NASA’s Electric Plane Will Take Flight This Year—but Its Future Is Uncertain
The X-57 Maxwell has removed some barriers to electric flight, but its funding expires soon
After navigating challenges—from exploding transistors to a full redesign of its battery packs—NASA’s all-electric airplane will take its first test flight this year.
Instead of using jet fuel, the plane, known as the X-57 Maxwell, will sail among the clouds powered by 800 pounds of rechargeable lithium-ion batteries. Its flight will mark a major milestone for the program and for the field of aviation as it seeks to become more sustainable.
“This industry of building electric airplanes is very competitive,” Starr Ginn, NASA’s Advanced Air Mobility lead strategist said in a statement last month. “Having a NASA-sponsored project, where we get to share all our lessons learned with the public, allows the industry to grow. The X-57 project has been a wealth of knowledge so people don’t have to reinvent the wheel.
However, the X-57 program is on track to shut down before it accomplishes everything it set out to do. The program began in 2016 with a twofold goal: to demonstrate that a plane can be powered fully by electricity and to increase efficiency and performance through a new wing design with several small electric motors. But due to pandemic disruptions and obstacles during the creation of the plane, the program doesn’t have enough time to complete its later stages before its funding ceases at the end of this year.
The X-57 Maxwell is one of the latest projects of NASA’s X-plane program, which builds experimental aircraft to test new technology. In its history, the program has produced many revolutionary crafts, starting with the Bell X-1, which was the first aircraft to break the sound barrier in level flight. Later projects, such as the X-15, which set unofficial world speed and altitude records, have continued to test new designs and technology. The X-57 is the program’s first crewed X-plane in two decades.
When the X-57 takes wing, it will be in a form that NASA calls “Modification 2.” This version of the plane, based on a Tecnam P2006T, has two electric motors and more than 5,000 battery cells in its fuselage. That’s a marked difference from the planned final iteration, “Modification 4,” which was meant to have twelve small motors distributed across the two wings, as well as one larger motor on each wing tip. This design, called a blown wing, could allow for a shorter runway and smaller wings on the airplane itself.
X-57 will not reach this final design, though, since the project team no longer has the resources to accomplish it.
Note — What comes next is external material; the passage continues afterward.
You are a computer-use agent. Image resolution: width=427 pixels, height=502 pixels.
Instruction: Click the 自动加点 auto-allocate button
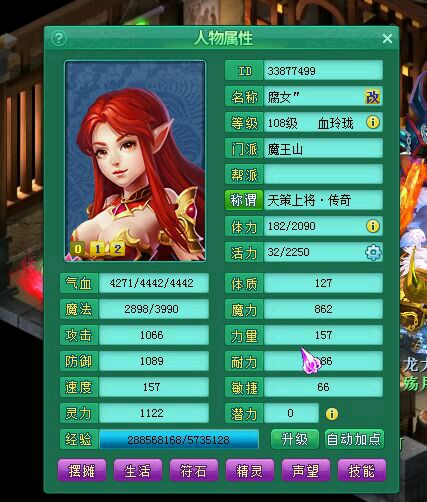tap(354, 439)
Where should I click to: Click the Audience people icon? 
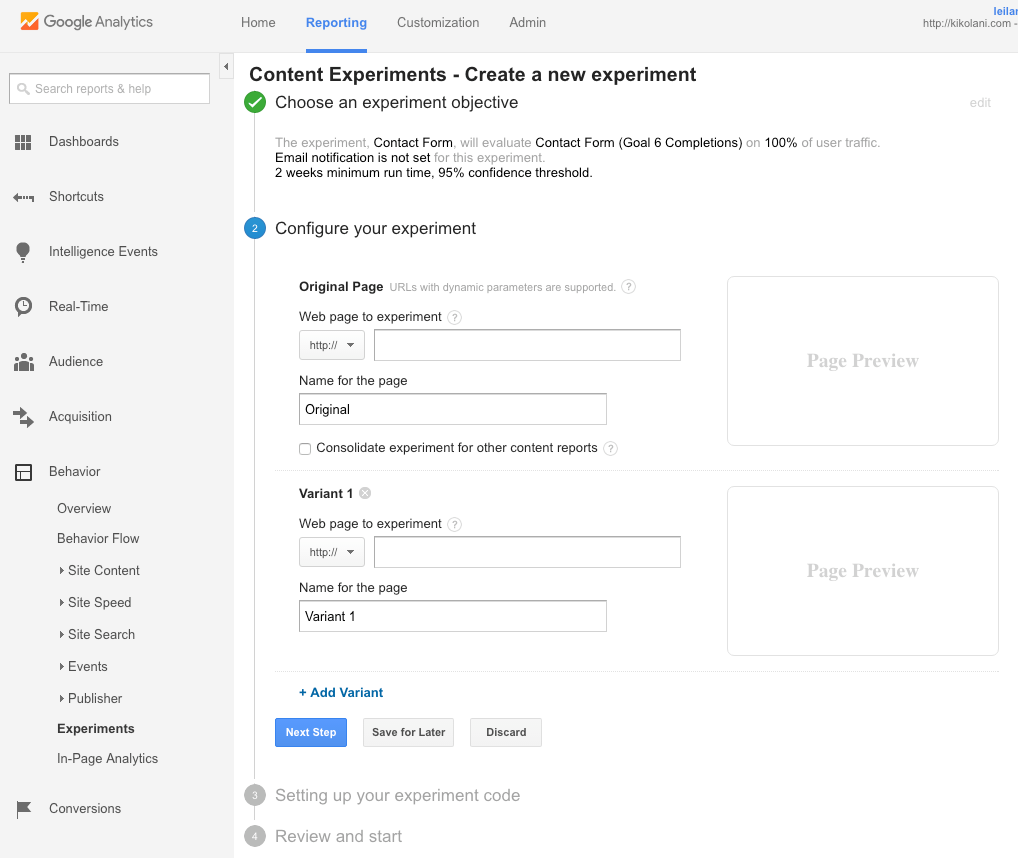tap(24, 362)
“We tried to do a very ambitious thing,” explains Nick Borer, the deputy principal investigator for the project at NASA’s Langley Research Center, to IEEE Spectrum’s Edd Gent. “Trying to do a new type of airframe and a new motor project is not very typical, because those are both very, very challenging endeavors. The agency funds a lot of different things and they’ve been very generous with what they’ve provided to us. But there are priorities at the top and eventually, you’ve got to finish up.”
Still, what the team has accomplished to arrive at an airworthy Modification 2 is no small feat. In 2017, they had to completely redesign the plane’s battery packs with the help of NASA’s design team for the International Space Station. They needed to ensure that if one cell in the pack failed, it wouldn’t result in a fire.
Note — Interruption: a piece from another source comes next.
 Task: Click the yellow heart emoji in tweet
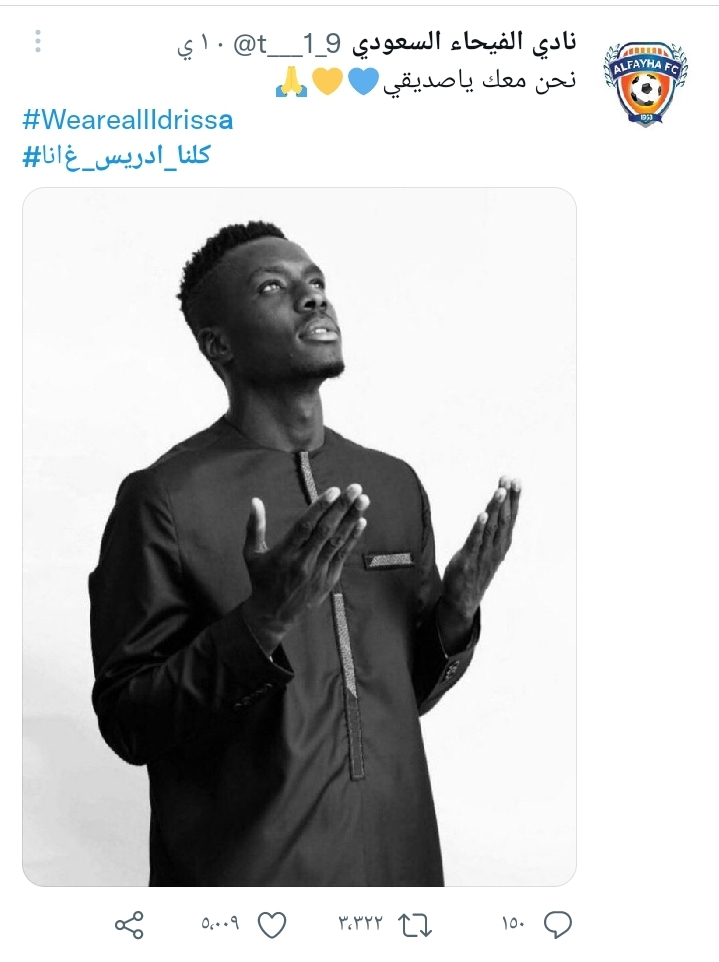[x=329, y=82]
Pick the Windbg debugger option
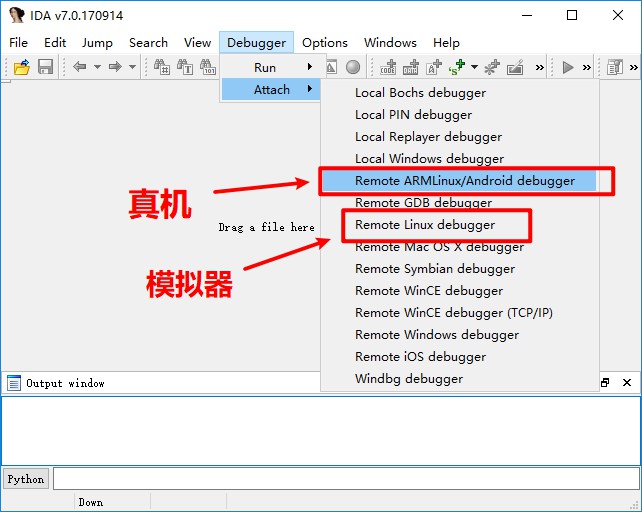This screenshot has width=642, height=512. [409, 379]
Another problem emerged when it came to the transistors in the aircraft. The original transistors the team used were built to withstand high levels of power, but they were unable to cope with the temperatures and vibrations produced during flight tests.
“They were specced to be able to tolerate the types of environments we were expecting to put it in,” says Sean Clarke, the principal investigator for the program, to Rob Verger at Popular Science. “But every time we would test them, they would fail. We would have transistors just blowing up in our environmental test chamber.”
After careful investigation—made extra difficult by the explosive manner of the transistor failures—the team used transistors with newer hardware and redesigned their system. A full set of these improved transistors has now successfully made it through qualification for flight.
While the X-57 will likely taxi back to its hangar for the final time this year, the plane’s team and others in the industry say the project has made important strides for the potential of electric aircraft, and they’re optimistic that others will continue to build on their achievements. The team has been publishing their data throughout the project in hopes that it will help others building electric planes. A few of NASA’s contractors for the program have gone on to commercialize the X-57’s battery pack and develop other flying vehicles with electric motors.
“The whole idea of an X-plane is to do something that has never been done before, and so I think it is just normal to expect that there is a learning curve,” says Sergio Cecutta, founder and partner at the electric aviation-focused SMG Consulting, to IEEE Spectrum. “In the end, you want to lay the groundwork for the industry to become successful, and I think on that metric, the X-57 has been a successful project.”
Clarke agrees. “I’m still really excited about this technology,” he tells Popular Science. “I’m looking forward to my kids being able to take short flights in electric airplanes in 10, 15 years—it’s going to be a really great step for aviation.”